“MALACAÑANG AND PNP’s statements are pathetic and ridiculously wrong on so many levels. They were already caught red-handed but futilely attempts to deny or lighten the implications of their illegal activity. They even misinterpreted a threedecade old video of Prof. Jose Maria Sison in a desperate bid to red-tag ACT.”
Thus, declared Raymond Basilio, Alliance of Concerned Teachers (ACT) Philippines secretarygeneral, of the attempts of the police and the Palace to justify profiling members of the organization.
First denying any profiling operations, both PNP and presidential spokesman Salvador Panelo later claimed there was nothing wrong with the police action as ACT is a “communist front” that – they claimed – was admitted by Sison himself.
“The regime contradicts itself when it tried to brush off the weight of the profiling operations as being procedural, only to red-tag ACT later, as what this dissent-intolerant regime does to all its critics. This exposes their real agenda, which is to single out and suppress us on the basis of our criticisms against the anti-teacher policies of the regime, primarily the inflationary TRAIN Law and Pres. Duterte’s three-year unfulfilled promise of salary increase for teachers,” said Basilio.

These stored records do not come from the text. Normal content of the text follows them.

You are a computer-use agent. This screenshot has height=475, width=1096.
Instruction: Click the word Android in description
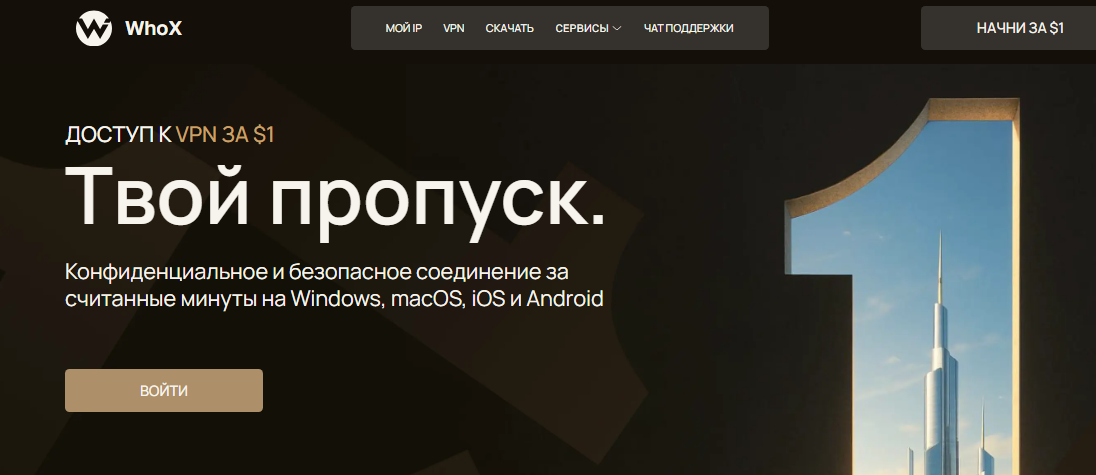coord(565,299)
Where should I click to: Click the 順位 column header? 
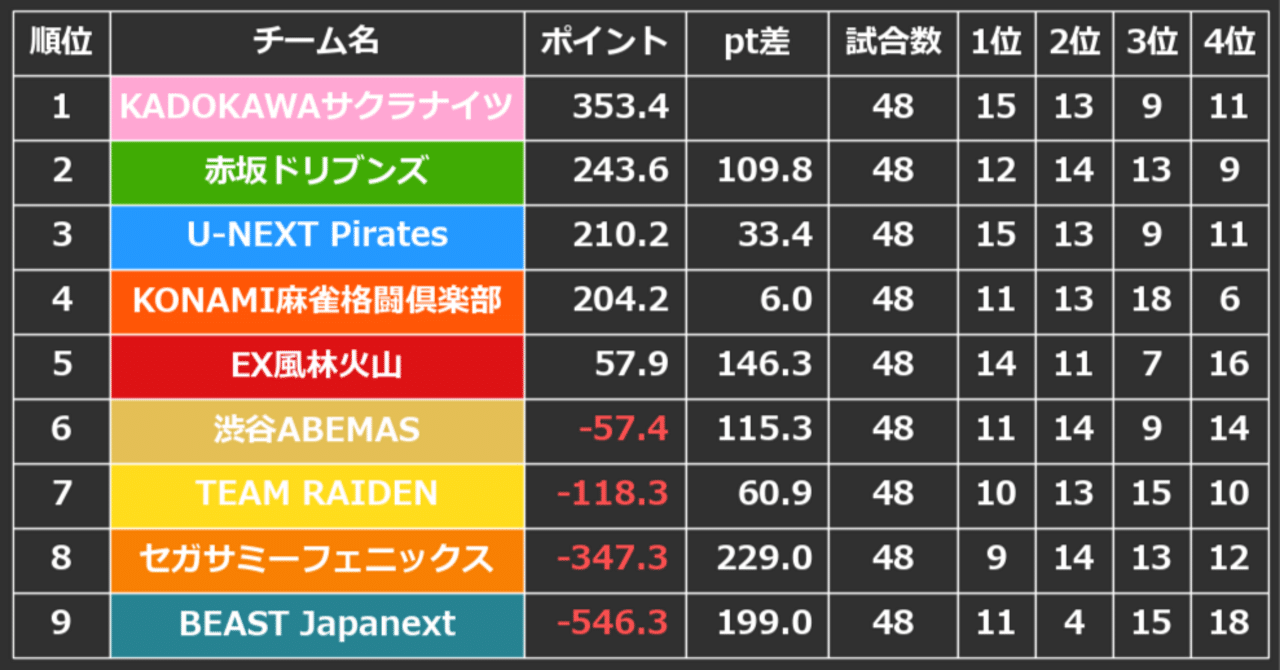pyautogui.click(x=62, y=43)
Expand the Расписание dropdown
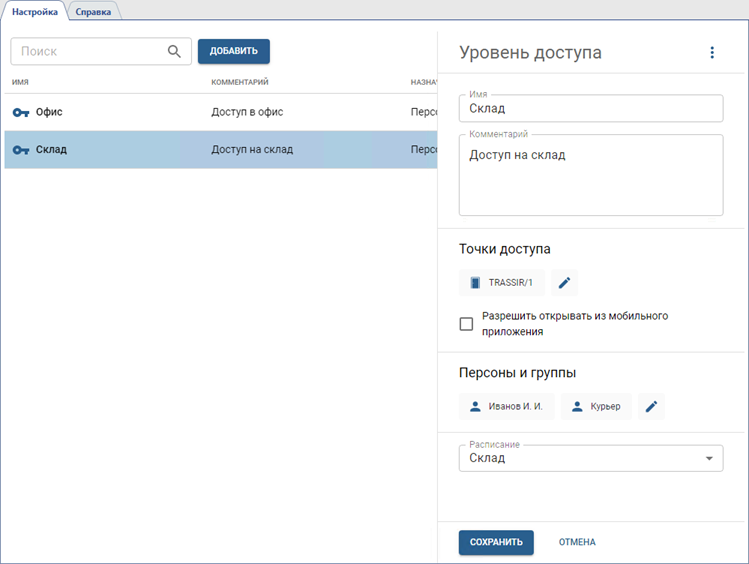 tap(709, 458)
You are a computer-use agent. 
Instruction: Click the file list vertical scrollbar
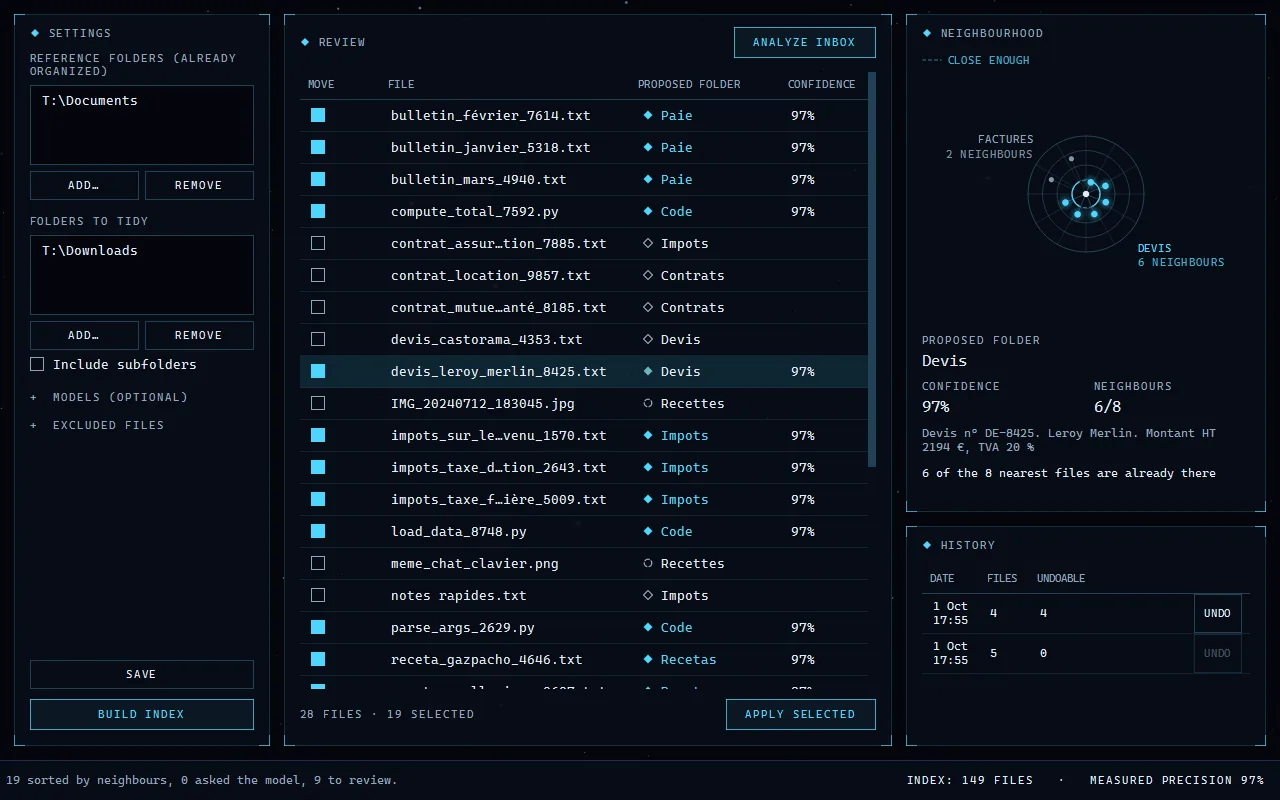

Noting: “Their statements are very telling of how this regime disregards the basic human rights and civil liberties of the teachers and the people which are guaranteed by the Philippine Constitution and a host of laws such as the Magna Carta for Public School Teachers and the Data Privacy Act of 2012.”
Assured Basilio, ACT’s activities are “well-within the bounds of the law such as organizing teachers’ unions, engaging in collective negotiations for teachers’ rights and welfare, and championing nationalist and pro-people advocacies through education, public information, and mass actions which are well-within our right to free expression and assembly.”
“It is the state forces who engage in illegal activities with the profiling that they are doing against us,” he said.
Taking the cudgel for ACT, the Commission on Human Rights reminded the police that: “As part of their sworn duty to serve and protect, the police must acknowledge and recognize that the mere act of profiling already prejudices and discriminates against the members of the concerned groups, which is a blatant violation of the basic right to equal protection of the law.”
Punto! stands with ACT. Profiling is a violation of our right to privacy. It is a tool of tyranny.